EXERCISE REQUIREMENTS:
The entries are to be output once more, word for word.

Stored items:
----
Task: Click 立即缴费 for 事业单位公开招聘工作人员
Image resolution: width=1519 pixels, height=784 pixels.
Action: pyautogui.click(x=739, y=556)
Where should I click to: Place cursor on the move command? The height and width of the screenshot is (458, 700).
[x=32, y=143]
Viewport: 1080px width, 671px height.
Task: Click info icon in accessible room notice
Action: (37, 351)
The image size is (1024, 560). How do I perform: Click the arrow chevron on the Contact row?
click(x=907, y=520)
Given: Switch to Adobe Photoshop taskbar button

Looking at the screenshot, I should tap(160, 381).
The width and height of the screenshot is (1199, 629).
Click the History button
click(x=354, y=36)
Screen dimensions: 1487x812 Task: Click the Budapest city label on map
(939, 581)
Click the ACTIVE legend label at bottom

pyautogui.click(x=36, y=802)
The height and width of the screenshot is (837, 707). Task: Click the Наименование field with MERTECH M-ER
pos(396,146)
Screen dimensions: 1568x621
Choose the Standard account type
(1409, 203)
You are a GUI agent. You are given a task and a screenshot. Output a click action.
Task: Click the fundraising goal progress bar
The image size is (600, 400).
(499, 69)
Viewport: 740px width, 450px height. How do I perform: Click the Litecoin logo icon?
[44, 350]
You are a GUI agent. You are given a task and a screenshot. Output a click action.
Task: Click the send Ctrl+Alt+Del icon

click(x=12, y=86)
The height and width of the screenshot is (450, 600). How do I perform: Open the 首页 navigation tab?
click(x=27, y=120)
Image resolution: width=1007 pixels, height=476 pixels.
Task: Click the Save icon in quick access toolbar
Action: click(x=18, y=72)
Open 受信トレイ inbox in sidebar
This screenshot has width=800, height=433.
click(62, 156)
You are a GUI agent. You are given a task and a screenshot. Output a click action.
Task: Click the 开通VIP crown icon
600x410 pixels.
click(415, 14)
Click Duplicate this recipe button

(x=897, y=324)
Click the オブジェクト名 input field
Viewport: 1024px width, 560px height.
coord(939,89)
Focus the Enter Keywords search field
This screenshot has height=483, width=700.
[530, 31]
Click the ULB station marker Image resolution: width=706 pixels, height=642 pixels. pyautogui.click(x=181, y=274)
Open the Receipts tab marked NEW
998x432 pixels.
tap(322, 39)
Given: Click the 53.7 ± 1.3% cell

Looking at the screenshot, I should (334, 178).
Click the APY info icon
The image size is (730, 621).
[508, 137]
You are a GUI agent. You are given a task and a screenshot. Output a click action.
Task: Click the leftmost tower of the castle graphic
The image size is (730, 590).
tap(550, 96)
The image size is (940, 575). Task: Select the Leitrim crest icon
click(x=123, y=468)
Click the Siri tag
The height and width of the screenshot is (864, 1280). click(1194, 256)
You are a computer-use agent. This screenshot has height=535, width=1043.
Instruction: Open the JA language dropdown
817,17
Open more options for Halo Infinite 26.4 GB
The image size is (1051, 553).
----
FINAL ANSWER:
Task: Click 立即缴费 for 事业单位公开招聘工作人员
Image resolution: width=1519 pixels, height=784 pixels.
Action: pyautogui.click(x=739, y=556)
Where should I click to: Place cursor on the move command? The height and width of the screenshot is (458, 700).
[x=32, y=143]
Viewport: 1080px width, 671px height.
Task: Click info icon in accessible room notice
Action: (37, 351)
The image size is (1024, 560). How do I perform: Click the arrow chevron on the Contact row?
click(x=907, y=520)
Given: Switch to Adobe Photoshop taskbar button

Looking at the screenshot, I should tap(160, 381).
The width and height of the screenshot is (1199, 629).
Click the History button
click(x=354, y=36)
Screen dimensions: 1487x812 Task: Click the Budapest city label on map
(939, 581)
Click the ACTIVE legend label at bottom

pyautogui.click(x=36, y=802)
The height and width of the screenshot is (837, 707). Task: Click the Наименование field with MERTECH M-ER
pos(396,146)
Screen dimensions: 1568x621
Choose the Standard account type
(1409, 203)
You are a GUI agent. You are given a task and a screenshot. Output a click action.
Task: Click the fundraising goal progress bar
The image size is (600, 400).
(499, 69)
Viewport: 740px width, 450px height. How do I perform: Click the Litecoin logo icon?
[44, 350]
You are a GUI agent. You are given a task and a screenshot. Output a click action.
Task: Click the send Ctrl+Alt+Del icon

click(x=12, y=86)
The height and width of the screenshot is (450, 600). How do I perform: Open the 首页 navigation tab?
click(x=27, y=120)
Image resolution: width=1007 pixels, height=476 pixels.
Task: Click the Save icon in quick access toolbar
Action: click(x=18, y=72)
Open 受信トレイ inbox in sidebar
This screenshot has width=800, height=433.
click(62, 156)
You are a GUI agent. You are given a task and a screenshot. Output a click action.
Task: Click the 开通VIP crown icon
600x410 pixels.
click(415, 14)
Click Duplicate this recipe button

(x=897, y=324)
Click the オブジェクト名 input field
Viewport: 1024px width, 560px height.
coord(939,89)
Focus the Enter Keywords search field
This screenshot has height=483, width=700.
[530, 31]
Click the ULB station marker Image resolution: width=706 pixels, height=642 pixels. pyautogui.click(x=181, y=274)
Open the Receipts tab marked NEW
998x432 pixels.
tap(322, 39)
Given: Click the 53.7 ± 1.3% cell

Looking at the screenshot, I should (334, 178).
Click the APY info icon
The image size is (730, 621).
[508, 137]
You are a GUI agent. You are given a task and a screenshot. Output a click action.
Task: Click the leftmost tower of the castle graphic
The image size is (730, 590).
tap(550, 96)
The image size is (940, 575). Task: Select the Leitrim crest icon
click(x=123, y=468)
Click the Siri tag
The height and width of the screenshot is (864, 1280). click(1194, 256)
You are a computer-use agent. This screenshot has height=535, width=1043.
Instruction: Open the JA language dropdown
817,17
Open more options for Halo Infinite 26.4 GB
The image size is (1051, 553).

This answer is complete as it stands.